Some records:
· · · · · · ·

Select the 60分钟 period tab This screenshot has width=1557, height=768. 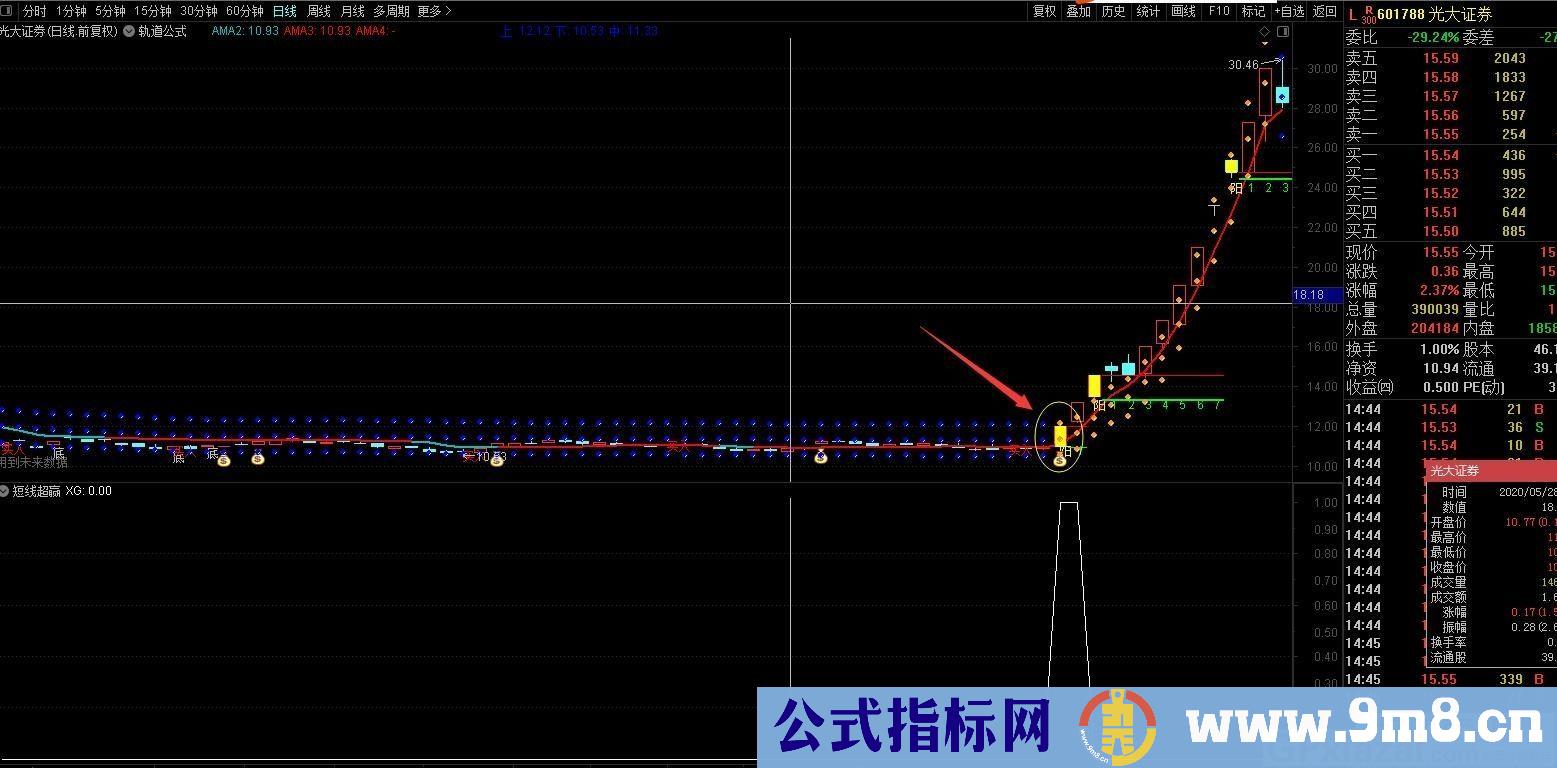pos(244,11)
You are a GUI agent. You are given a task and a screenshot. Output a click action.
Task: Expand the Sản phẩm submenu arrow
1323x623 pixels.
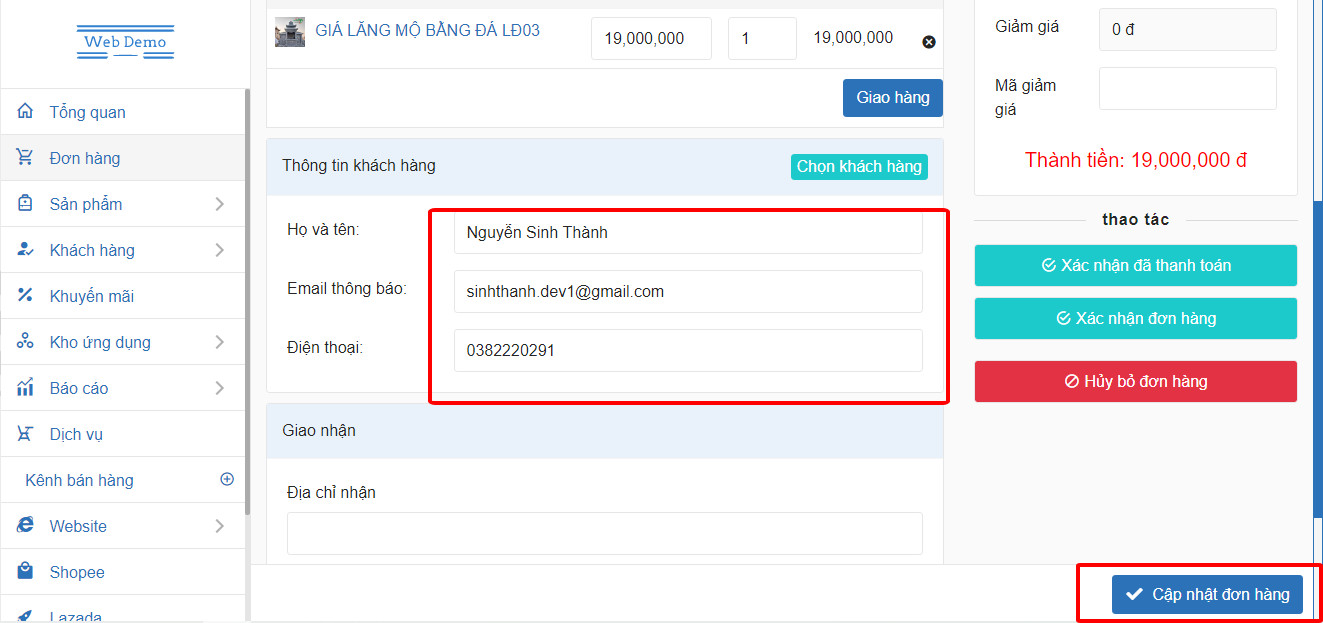click(x=219, y=204)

· · · · · · ·

_INSTRUCTIONS TO FOLLOW_
Write out in full the lines from the line with "You are a GUI" up to and including the last line of the records, shifting every coordinate in the answers by adding -54 and keeping all other text as it is. Leave the pictures out.

_SOLUTION TO THIS PROBLEM_
You are a GUI agent. You are given a task and a screenshot. Output a click action.
Task: Expand the Sản phẩm submenu arrow
1323x623 pixels.
click(x=165, y=150)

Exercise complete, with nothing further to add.